• [ASSIGNMENT] Reproduce the records below word for word.

• [RECORD EXCERPTS]

•••

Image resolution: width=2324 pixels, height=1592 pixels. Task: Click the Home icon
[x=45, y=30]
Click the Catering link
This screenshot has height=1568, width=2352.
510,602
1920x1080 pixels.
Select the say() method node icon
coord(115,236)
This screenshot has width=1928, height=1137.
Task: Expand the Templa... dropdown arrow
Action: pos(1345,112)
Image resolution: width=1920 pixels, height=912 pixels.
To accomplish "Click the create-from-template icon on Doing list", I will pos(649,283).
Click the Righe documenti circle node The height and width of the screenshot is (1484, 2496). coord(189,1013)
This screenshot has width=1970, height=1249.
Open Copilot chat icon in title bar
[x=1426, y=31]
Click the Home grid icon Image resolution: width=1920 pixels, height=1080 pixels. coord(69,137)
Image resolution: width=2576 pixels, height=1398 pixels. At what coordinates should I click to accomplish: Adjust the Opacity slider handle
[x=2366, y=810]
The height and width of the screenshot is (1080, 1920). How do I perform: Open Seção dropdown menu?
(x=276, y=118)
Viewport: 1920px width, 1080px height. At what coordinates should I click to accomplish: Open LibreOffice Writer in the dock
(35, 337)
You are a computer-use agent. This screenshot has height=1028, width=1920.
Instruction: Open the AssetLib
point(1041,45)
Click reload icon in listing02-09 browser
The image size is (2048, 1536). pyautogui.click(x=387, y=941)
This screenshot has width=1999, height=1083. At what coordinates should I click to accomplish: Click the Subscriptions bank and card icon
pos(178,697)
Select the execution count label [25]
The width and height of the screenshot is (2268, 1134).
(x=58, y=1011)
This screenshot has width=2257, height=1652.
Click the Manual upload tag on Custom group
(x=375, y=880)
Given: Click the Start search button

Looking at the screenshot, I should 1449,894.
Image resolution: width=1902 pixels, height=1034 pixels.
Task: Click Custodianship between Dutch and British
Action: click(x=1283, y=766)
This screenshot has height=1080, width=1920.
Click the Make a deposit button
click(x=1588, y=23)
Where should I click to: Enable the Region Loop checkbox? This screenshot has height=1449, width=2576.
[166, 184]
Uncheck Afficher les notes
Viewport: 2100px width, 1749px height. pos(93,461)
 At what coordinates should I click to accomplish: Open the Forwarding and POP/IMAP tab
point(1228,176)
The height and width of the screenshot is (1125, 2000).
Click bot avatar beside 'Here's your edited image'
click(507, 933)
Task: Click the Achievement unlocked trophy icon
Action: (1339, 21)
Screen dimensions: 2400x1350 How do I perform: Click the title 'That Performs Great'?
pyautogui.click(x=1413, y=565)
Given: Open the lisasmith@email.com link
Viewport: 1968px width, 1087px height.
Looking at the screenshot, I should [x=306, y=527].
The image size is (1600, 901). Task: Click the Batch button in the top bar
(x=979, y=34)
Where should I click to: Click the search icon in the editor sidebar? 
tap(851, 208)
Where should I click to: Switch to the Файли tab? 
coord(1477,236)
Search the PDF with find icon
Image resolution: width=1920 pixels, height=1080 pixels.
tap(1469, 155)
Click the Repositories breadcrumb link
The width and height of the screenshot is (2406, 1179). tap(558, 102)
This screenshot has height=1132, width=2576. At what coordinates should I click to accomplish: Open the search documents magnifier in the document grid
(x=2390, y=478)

•••

• [THE COMPLETED TASK]
Image resolution: width=2324 pixels, height=1592 pixels. Task: Click the Home icon
[x=45, y=30]
Click the Catering link
This screenshot has height=1568, width=2352.
510,602
1920x1080 pixels.
Select the say() method node icon
coord(115,236)
This screenshot has width=1928, height=1137.
Task: Expand the Templa... dropdown arrow
Action: pos(1345,112)
Image resolution: width=1920 pixels, height=912 pixels.
To accomplish "Click the create-from-template icon on Doing list", I will pos(649,283).
Click the Righe documenti circle node The height and width of the screenshot is (1484, 2496). coord(189,1013)
This screenshot has width=1970, height=1249.
Open Copilot chat icon in title bar
[x=1426, y=31]
Click the Home grid icon Image resolution: width=1920 pixels, height=1080 pixels. coord(69,137)
Image resolution: width=2576 pixels, height=1398 pixels. At what coordinates should I click to accomplish: Adjust the Opacity slider handle
[x=2366, y=810]
The height and width of the screenshot is (1080, 1920). How do I perform: Open Seção dropdown menu?
(x=276, y=118)
Viewport: 1920px width, 1080px height. At what coordinates should I click to accomplish: Open LibreOffice Writer in the dock
(35, 337)
You are a computer-use agent. This screenshot has height=1028, width=1920.
Instruction: Open the AssetLib
point(1041,45)
Click reload icon in listing02-09 browser
The image size is (2048, 1536). pyautogui.click(x=387, y=941)
This screenshot has width=1999, height=1083. At what coordinates should I click to accomplish: Click the Subscriptions bank and card icon
pos(178,697)
Select the execution count label [25]
The width and height of the screenshot is (2268, 1134).
(x=58, y=1011)
This screenshot has width=2257, height=1652.
Click the Manual upload tag on Custom group
(x=375, y=880)
Given: Click the Start search button

Looking at the screenshot, I should 1449,894.
Image resolution: width=1902 pixels, height=1034 pixels.
Task: Click Custodianship between Dutch and British
Action: click(x=1283, y=766)
This screenshot has height=1080, width=1920.
Click the Make a deposit button
click(x=1588, y=23)
Where should I click to: Enable the Region Loop checkbox? This screenshot has height=1449, width=2576.
[166, 184]
Uncheck Afficher les notes
Viewport: 2100px width, 1749px height. pos(93,461)
 At what coordinates should I click to accomplish: Open the Forwarding and POP/IMAP tab
point(1228,176)
The height and width of the screenshot is (1125, 2000).
Click bot avatar beside 'Here's your edited image'
click(507, 933)
Task: Click the Achievement unlocked trophy icon
Action: (1339, 21)
Screen dimensions: 2400x1350 How do I perform: Click the title 'That Performs Great'?
pyautogui.click(x=1413, y=565)
Given: Open the lisasmith@email.com link
Viewport: 1968px width, 1087px height.
Looking at the screenshot, I should [x=306, y=527].
The image size is (1600, 901). Task: Click the Batch button in the top bar
(x=979, y=34)
Where should I click to: Click the search icon in the editor sidebar? 
tap(851, 208)
Where should I click to: Switch to the Файли tab? 
coord(1477,236)
Search the PDF with find icon
Image resolution: width=1920 pixels, height=1080 pixels.
tap(1469, 155)
Click the Repositories breadcrumb link
The width and height of the screenshot is (2406, 1179). tap(558, 102)
This screenshot has height=1132, width=2576. At what coordinates should I click to accomplish: Open the search documents magnifier in the document grid
(x=2390, y=478)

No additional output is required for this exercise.